Indigo Insights

Wednesday, March 12, 2003

My dearest and oldest friend, Brenda, is quite a history buff, as am I. She is very much into genealogy, The War of Northern Aggression, her roots, and our Southern heritage. Since we have mutual ancestors and were born and raised in the same little North Carolina village, when she finds something outstandingly interesting, she shares it with me. Today I received from her in the mail an awe-inspiring new find (for me). The home page for the Averasboro Battlefield and Museum.

The home page gives links to many informative sites to browse at your leisure. But you may want to read about the 138th Anniversary of the Battle of Averasboro immediately.

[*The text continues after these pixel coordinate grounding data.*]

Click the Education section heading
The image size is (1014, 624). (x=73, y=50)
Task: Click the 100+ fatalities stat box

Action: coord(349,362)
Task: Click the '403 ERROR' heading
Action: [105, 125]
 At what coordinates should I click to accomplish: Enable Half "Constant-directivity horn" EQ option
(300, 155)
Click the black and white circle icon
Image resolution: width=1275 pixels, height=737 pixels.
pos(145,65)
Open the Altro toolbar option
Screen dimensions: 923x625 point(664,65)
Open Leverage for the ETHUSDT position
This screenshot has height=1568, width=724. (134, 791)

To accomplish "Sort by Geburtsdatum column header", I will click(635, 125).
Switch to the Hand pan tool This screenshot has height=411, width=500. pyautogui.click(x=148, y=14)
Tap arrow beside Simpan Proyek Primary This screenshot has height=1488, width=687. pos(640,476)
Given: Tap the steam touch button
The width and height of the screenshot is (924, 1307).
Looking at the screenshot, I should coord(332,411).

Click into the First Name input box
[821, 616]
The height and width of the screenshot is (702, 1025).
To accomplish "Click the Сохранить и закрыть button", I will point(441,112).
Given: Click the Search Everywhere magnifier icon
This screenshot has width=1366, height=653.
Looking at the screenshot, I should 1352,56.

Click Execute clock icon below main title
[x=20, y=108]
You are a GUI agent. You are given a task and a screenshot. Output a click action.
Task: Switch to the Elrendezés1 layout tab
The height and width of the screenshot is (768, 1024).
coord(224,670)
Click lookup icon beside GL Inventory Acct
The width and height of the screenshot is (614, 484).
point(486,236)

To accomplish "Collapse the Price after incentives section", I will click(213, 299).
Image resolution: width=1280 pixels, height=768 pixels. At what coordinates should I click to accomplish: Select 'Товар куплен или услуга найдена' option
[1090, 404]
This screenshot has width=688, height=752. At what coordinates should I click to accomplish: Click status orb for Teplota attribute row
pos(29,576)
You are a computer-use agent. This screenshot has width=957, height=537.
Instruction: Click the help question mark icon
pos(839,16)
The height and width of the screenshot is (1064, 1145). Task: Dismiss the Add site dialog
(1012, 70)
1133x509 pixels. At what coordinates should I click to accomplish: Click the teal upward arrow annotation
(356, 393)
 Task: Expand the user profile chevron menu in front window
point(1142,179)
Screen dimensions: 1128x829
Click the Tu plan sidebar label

This page describes the celebration for this upcoming weekend, and will be of interest today to those who may want to attend.

"The Battle of Averasboro was the first deliberate, tactical resistance to the infamous march of Federal forces through Georgia and Carolina. The battle was fought on the plantation lands of the John Smith family, called Smithville, four miles south of the Cape Fear River village of Averasboro. The action is planned to begin Saturday, Mar. 15th at 1:00 pm at the Confederate first line of defense. Watch as re-enactors representing Colonel Alfred Rhett's South Carolina Brigade defend the Confederate first line."

"The reenactment is based directly on historical fact. On March 15, 1865, at about 3 pm, Union troops, Judson Kilpatrick's Federal horsemen, and the 9th Michigan Cavalry arrived on the Smithville Plantation leading Sherman's advance up the Plank Road. They struck a heavy skirmish line composed of men from Colonel Alfred M. Rhett's South Carolina brigade who halted the Union advanced skirmishers from their main line 400 yards north of Oak Grove Plantation House."

The 137th Anniversary page gives an excellent synopsis of last year's event, with pictures and quotes from those attending, such as: “It’s an honor for us to be here. We travel all over and this is one of the best re-enactments we’ve been to. We’re right on the battlefield, right on the hallowed ground the fighting took place on. It doesn’t get any better than this. As long as this continues and we're invited, we’ll be here,” said Sgt. David Topps of the 150th N.Y. Volunteers.

Each page that I have viewed so far has music from the time period as background. The authentic music is quite impressive and makes a lovely background for the historical data given. Have speakers up so you can hear and enjoy.